Provided data
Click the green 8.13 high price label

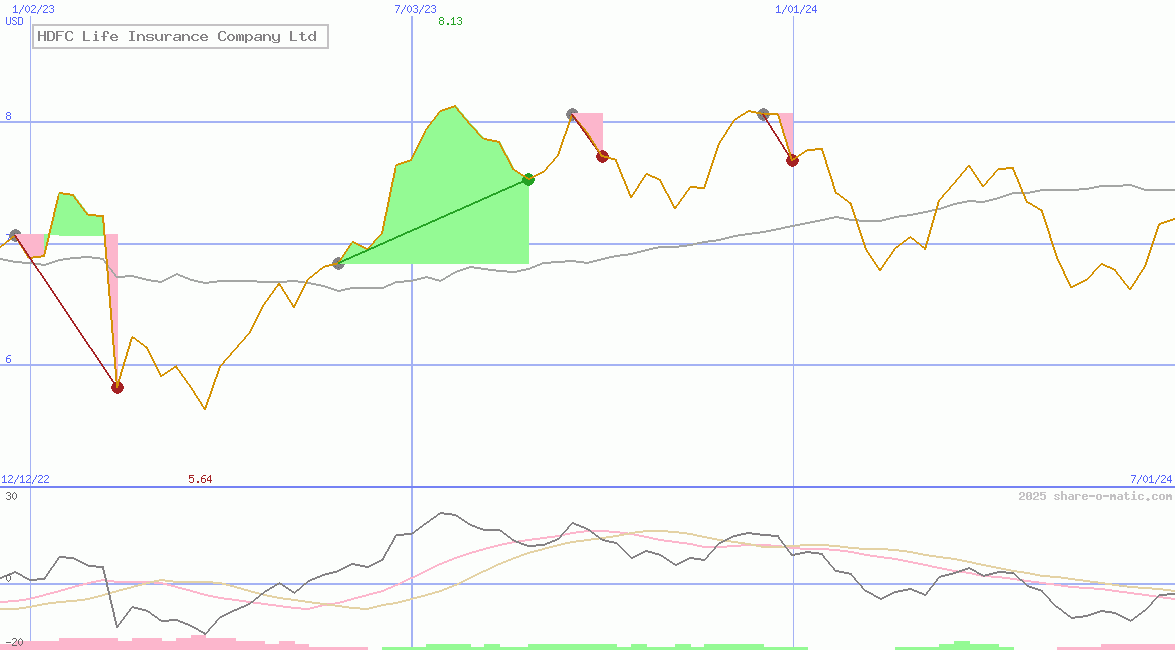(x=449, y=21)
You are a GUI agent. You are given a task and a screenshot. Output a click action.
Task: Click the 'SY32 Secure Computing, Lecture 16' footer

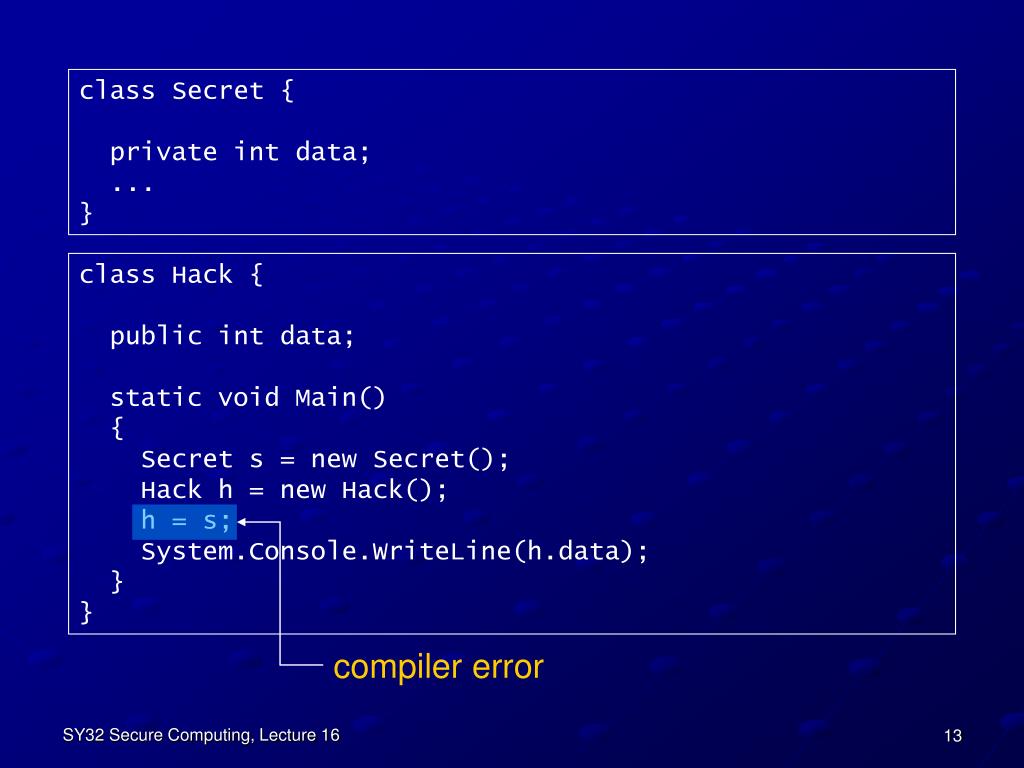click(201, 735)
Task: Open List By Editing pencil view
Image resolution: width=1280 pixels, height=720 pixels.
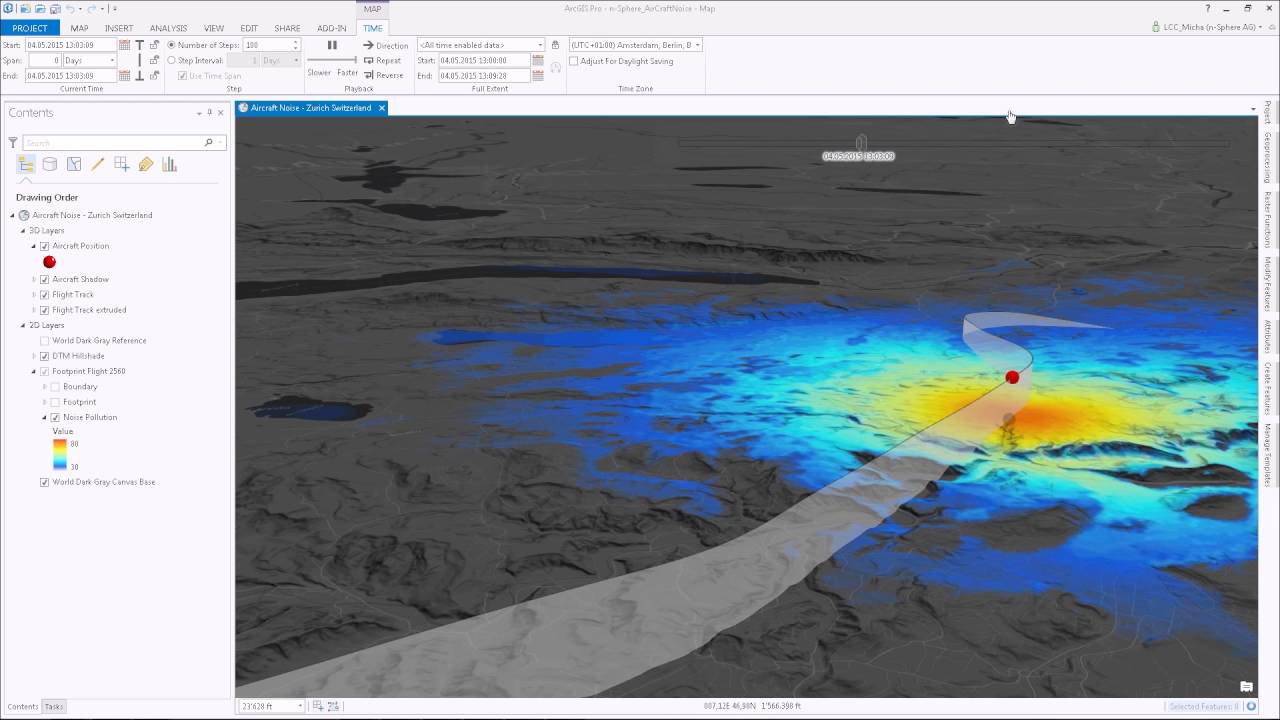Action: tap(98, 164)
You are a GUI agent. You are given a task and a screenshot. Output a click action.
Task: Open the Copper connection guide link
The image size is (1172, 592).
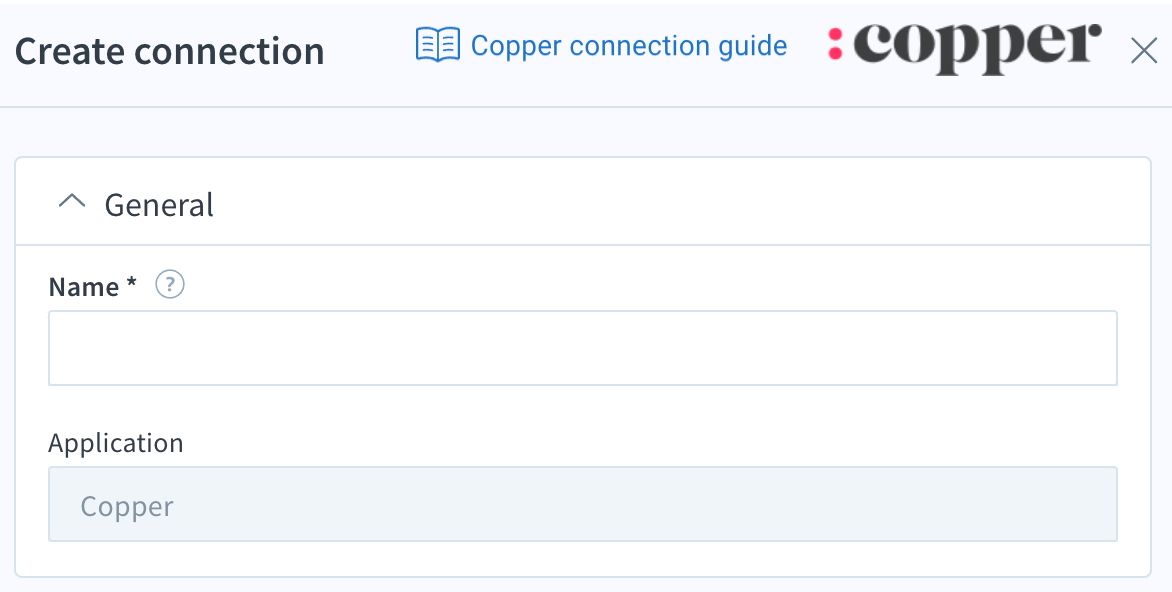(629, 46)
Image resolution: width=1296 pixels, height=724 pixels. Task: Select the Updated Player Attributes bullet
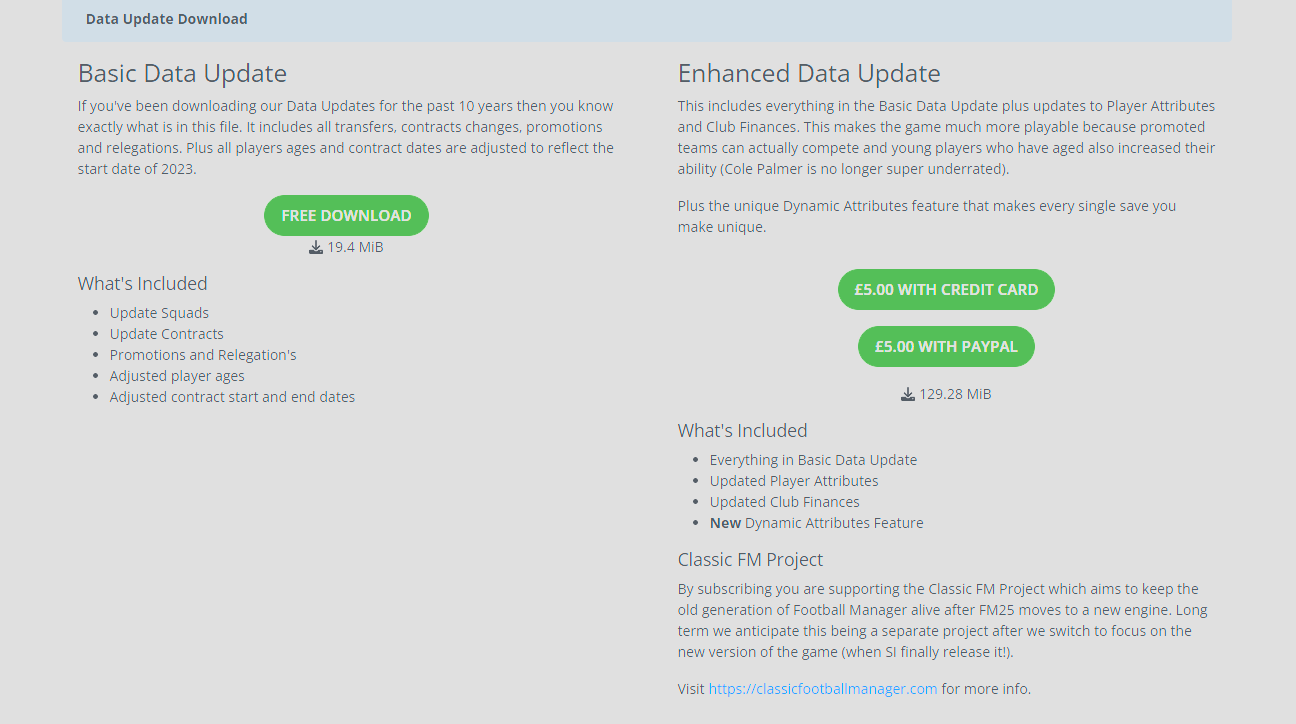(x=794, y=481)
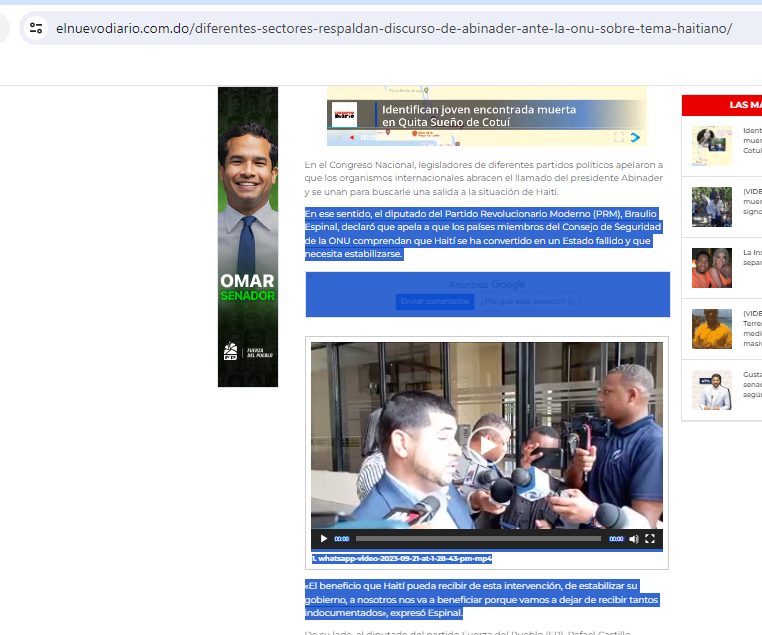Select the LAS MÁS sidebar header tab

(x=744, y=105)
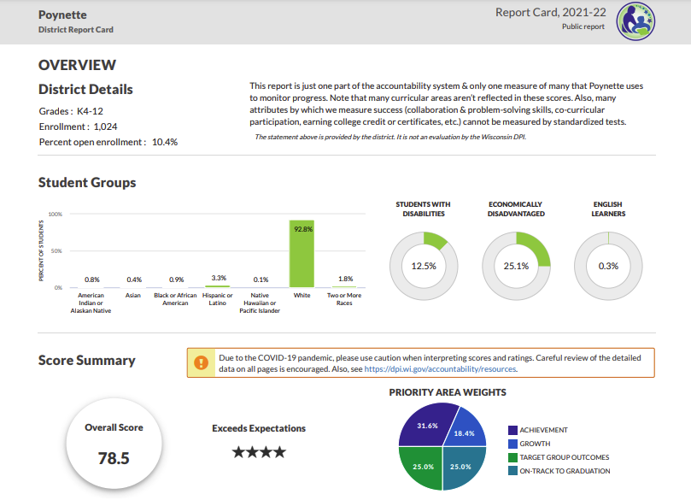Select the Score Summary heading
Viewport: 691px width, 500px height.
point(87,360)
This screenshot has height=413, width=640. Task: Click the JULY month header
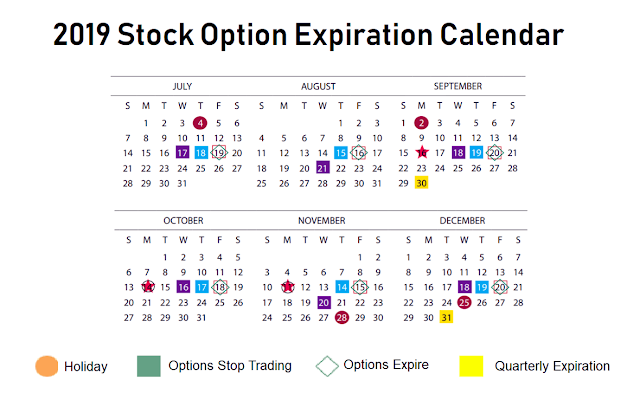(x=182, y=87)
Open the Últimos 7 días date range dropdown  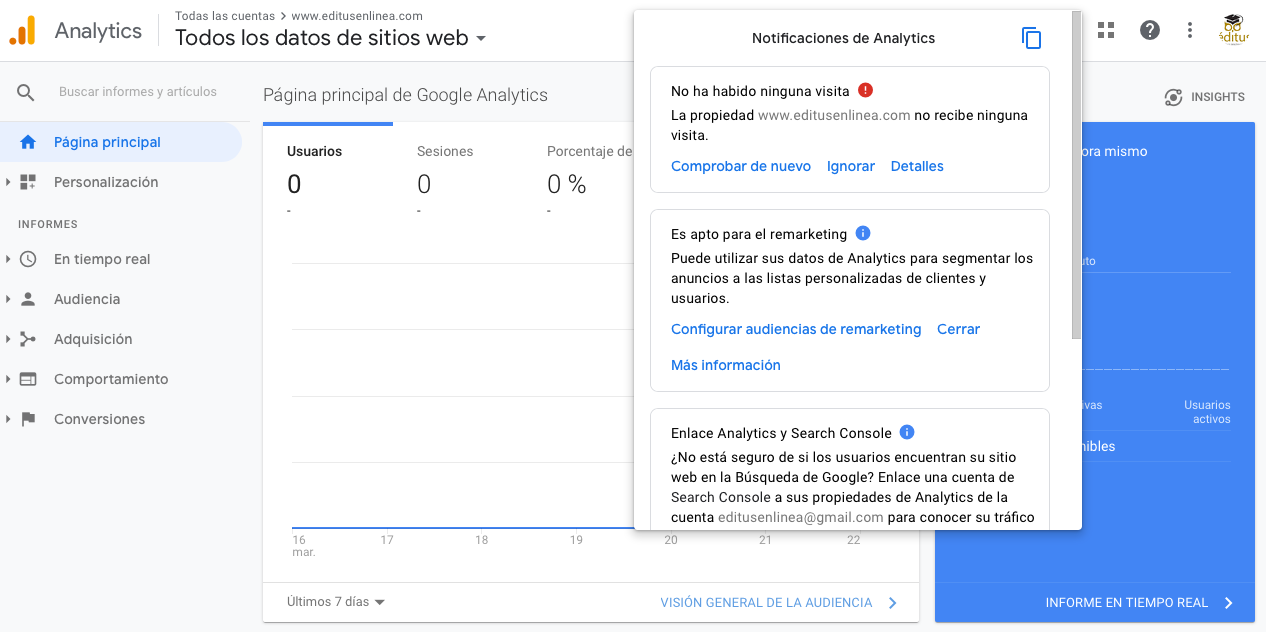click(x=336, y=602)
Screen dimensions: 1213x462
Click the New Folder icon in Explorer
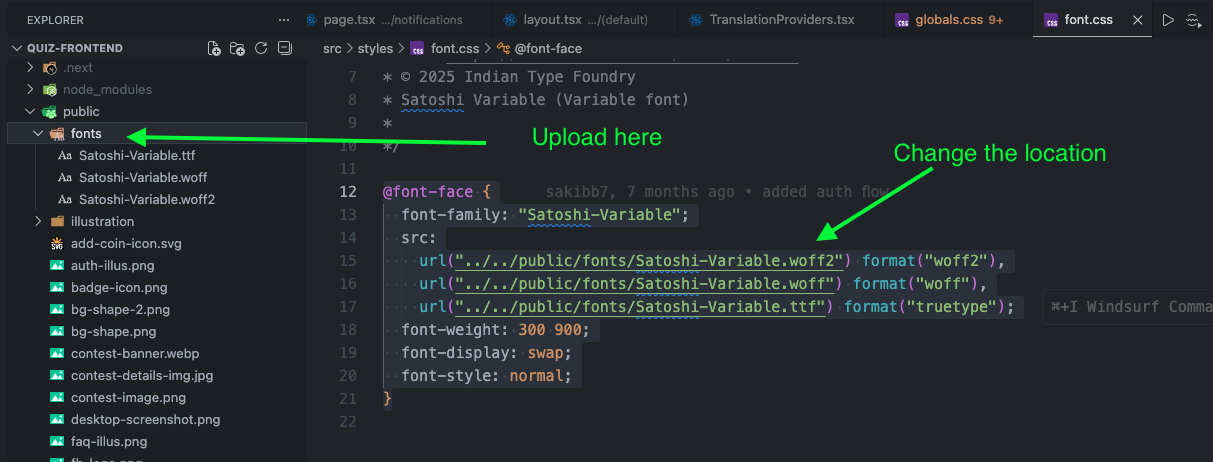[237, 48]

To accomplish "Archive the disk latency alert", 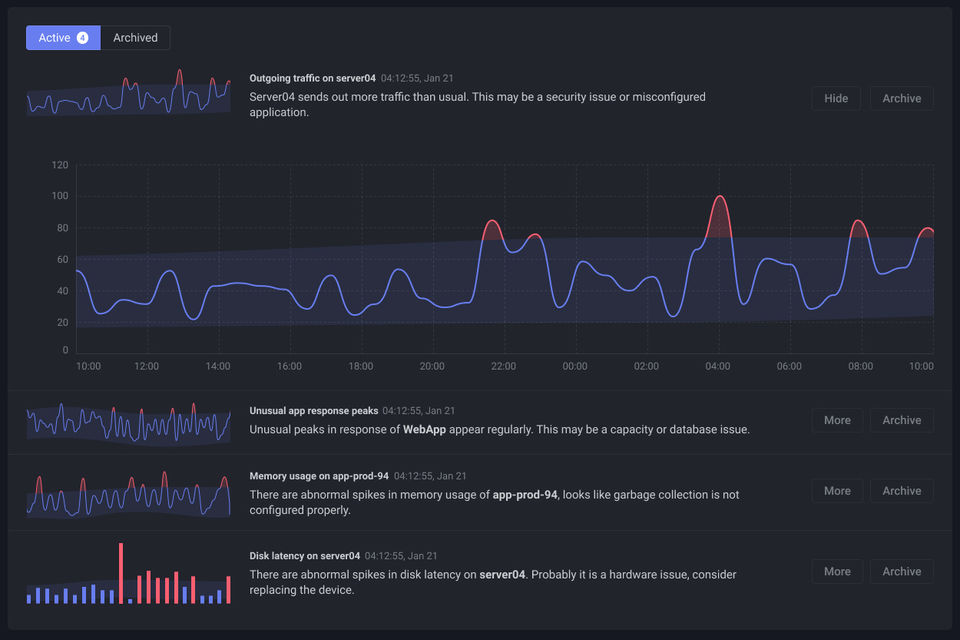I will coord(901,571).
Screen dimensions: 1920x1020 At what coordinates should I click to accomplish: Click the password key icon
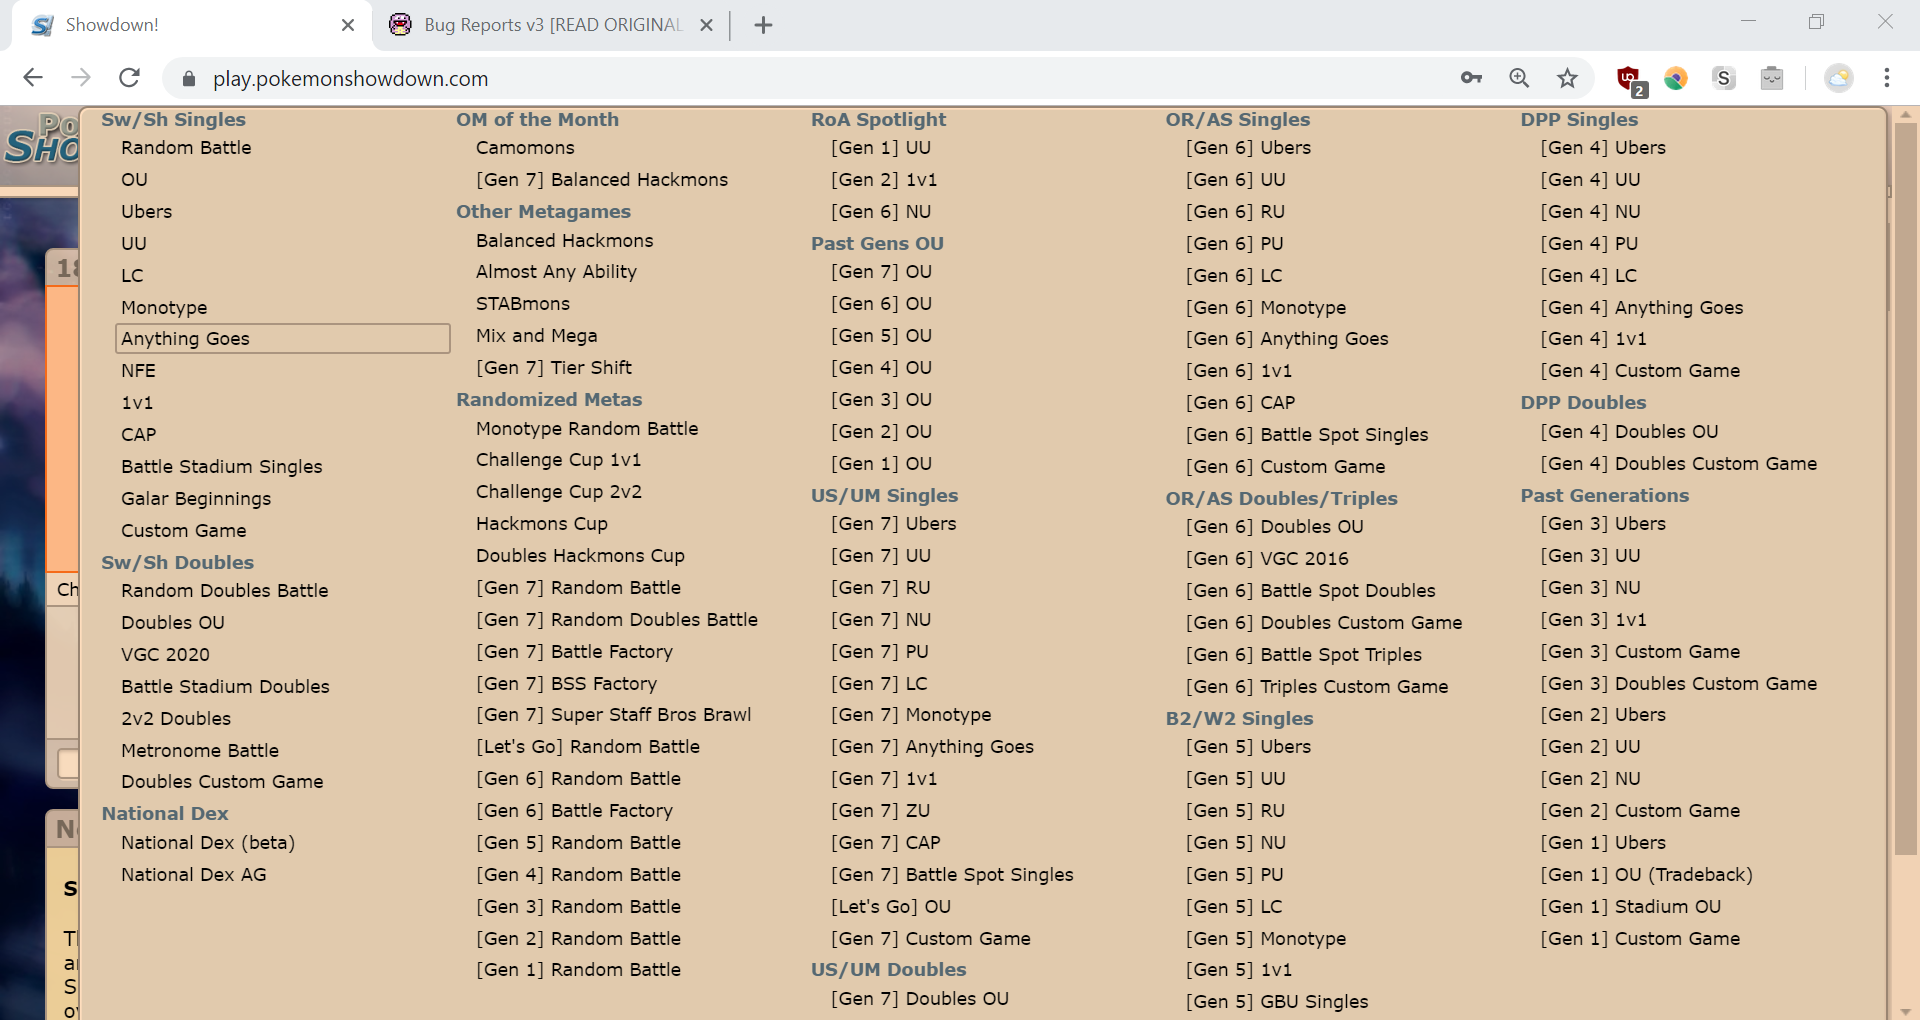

Task to complete
Please show the lines of the material that contain the string "dimensions".

Reply to the task
Screen dimensions: 1213x462
Screen dimensions: 1920x1020 At what coordinates should I click to accomplish: Click the password key icon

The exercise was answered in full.